Our focus is on reducing migration—the challenge that my hon. Friend rightly mentioned. Although this may go beyond the remit of this Committee—I will therefore not stray too far—that is an important and refined part of a range of measures that operate together to meet our challenge of having an immigration system that is sustainable, given that the last Government did not have a sustainable migration system, because immigration was not firmly controlled. It is through such measures, allied to other steps we are taking, that we are delivering on that commitment. From the end of 2014, the biometric residence permit will be the only
document we will give to non-EEA nationals coming for more than six months under the immigration rules. I hope that reassures my hon. Friend.It is important that we communicate the changes effectively, and we will do so through employer groups, Her Majesty Revenue and Customs and other channels. Although I do not want to stray into a broader debate about asylum, it is important that the Government have made a distinction between migration and asylum. We have welcomed, and will continue to welcome, people from around the world who are fleeing persecution. We should be proud about the way we have done so as a country, but if we were to merge that towards working entitlements, there is a risk of increasing abuses in the overall migration system. That is why we have drawn that distinction. The key thing is obviously to ensure that we process asylum applications as effectively as we can, so that matters are resolved.
Rory Stewart (Penrith and The Border) (Con) rose—
James Brokenshire: I am conscious of the need to focus on the debate this afternoon, which is clearly about the increases in the penalties, but I give way to my hon. Friend.
Rory Stewart: I simply want to reinforce the huge support for the decision to continue to focus on our moral obligation in relation to asylum. I congratulate the Government on what they have done so far for Syrian refugees and to encourage us to keep those two issues as separate as we can.

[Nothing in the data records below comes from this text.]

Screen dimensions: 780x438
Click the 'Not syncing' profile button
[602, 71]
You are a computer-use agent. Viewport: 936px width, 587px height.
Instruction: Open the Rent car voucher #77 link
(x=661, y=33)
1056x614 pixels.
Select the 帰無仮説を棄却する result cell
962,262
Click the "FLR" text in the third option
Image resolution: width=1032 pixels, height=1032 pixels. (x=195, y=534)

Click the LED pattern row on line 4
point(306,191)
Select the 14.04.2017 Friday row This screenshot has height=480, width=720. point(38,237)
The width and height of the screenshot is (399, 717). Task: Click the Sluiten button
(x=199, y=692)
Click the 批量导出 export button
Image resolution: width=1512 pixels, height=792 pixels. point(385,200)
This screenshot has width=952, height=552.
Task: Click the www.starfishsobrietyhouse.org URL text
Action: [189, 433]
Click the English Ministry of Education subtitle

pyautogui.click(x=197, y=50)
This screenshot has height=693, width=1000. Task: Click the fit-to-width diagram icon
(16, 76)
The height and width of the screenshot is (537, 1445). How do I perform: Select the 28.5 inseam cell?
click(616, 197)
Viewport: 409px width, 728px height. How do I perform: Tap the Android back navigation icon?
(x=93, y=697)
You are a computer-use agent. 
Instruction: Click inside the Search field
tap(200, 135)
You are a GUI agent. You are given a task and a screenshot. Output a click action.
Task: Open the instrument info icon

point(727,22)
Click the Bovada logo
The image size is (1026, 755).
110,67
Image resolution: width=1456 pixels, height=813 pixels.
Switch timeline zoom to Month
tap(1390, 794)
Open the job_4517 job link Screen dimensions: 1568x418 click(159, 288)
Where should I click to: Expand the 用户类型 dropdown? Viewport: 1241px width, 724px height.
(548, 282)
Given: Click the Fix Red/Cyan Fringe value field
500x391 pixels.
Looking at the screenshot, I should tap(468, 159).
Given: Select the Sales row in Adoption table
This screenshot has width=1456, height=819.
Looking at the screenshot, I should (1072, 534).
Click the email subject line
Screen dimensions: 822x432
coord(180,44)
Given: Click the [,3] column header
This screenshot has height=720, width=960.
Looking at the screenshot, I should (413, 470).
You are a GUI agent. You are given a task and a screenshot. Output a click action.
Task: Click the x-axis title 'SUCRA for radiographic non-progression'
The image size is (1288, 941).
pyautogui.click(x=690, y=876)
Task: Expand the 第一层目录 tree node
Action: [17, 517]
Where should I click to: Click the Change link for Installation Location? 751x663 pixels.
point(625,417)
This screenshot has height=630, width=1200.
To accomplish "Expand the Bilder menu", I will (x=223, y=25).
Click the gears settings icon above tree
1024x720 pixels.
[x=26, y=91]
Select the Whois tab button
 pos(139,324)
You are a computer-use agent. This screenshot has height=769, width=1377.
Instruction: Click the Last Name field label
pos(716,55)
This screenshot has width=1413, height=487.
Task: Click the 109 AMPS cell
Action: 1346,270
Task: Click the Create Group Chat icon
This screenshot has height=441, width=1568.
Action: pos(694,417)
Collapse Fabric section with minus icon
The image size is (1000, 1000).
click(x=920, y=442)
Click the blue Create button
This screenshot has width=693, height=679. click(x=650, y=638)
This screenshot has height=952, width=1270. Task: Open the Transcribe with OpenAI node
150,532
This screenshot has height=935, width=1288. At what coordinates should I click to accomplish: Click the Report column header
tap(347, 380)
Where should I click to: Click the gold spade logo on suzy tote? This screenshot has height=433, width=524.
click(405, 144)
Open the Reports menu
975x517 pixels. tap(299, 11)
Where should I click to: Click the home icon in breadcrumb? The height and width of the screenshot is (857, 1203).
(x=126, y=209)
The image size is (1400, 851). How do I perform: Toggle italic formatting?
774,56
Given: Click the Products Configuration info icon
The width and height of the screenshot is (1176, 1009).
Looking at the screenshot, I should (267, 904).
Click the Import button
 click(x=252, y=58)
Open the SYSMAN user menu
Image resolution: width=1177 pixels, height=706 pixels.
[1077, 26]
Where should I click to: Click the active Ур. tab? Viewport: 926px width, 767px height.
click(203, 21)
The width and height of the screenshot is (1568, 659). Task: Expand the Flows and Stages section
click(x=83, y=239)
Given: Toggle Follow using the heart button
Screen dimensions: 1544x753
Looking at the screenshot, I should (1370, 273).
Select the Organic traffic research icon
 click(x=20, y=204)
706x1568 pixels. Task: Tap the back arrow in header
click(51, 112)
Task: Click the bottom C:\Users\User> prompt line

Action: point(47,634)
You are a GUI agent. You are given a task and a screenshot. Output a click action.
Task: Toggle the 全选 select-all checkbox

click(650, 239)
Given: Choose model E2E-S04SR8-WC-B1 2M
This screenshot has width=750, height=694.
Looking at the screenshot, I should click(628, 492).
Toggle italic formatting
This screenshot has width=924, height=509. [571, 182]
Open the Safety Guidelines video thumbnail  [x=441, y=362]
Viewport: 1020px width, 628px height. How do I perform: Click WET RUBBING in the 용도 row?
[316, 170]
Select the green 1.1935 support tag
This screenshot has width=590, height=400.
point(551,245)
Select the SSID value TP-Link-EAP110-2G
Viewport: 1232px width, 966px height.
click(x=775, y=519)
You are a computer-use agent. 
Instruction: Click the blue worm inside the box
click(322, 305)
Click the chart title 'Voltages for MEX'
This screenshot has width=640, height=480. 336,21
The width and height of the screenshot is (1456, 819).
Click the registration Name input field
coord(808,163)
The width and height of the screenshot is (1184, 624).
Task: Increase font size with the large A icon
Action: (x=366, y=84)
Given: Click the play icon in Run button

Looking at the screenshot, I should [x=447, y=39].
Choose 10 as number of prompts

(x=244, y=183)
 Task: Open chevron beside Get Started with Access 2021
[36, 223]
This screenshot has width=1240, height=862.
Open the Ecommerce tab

James Brokenshire: I am grateful to my hon. Friend. He will know that, in the context of our duties to ensure that we uphold rights in relation to employees—which is where this measure comes directly into play—this is part of our overall system. He underlines the moral obligations that we have as a Government and that we all have as parliamentarians. I am proud that the Government have introduced the vulnerable persons relocation scheme for the most vulnerable Syrians to come to this country. We are working to see that the first families arrive by the end of this month. That is an important commitment to state.
To return to the specifics, I welcome the support that I think we have across the Committee for the order. It is about stepping up enforcement against illegal working. It is part of a range of measures that are practical, as well as legal, that we are putting in place. I welcome that support and look forward to seeing these new powers implemented so that we can get on with the job, ensuring that lawful employment is supported, but also stepping up our response to illegal employment, so that those employers who meet their responsibilities are recognised and enforcement action is taken against those who do not.
That the Committee has considered the draft Immigration (Employment of Adults Subject to Immigration Control) (Maximum Penalty) (Amendment) Order 2014.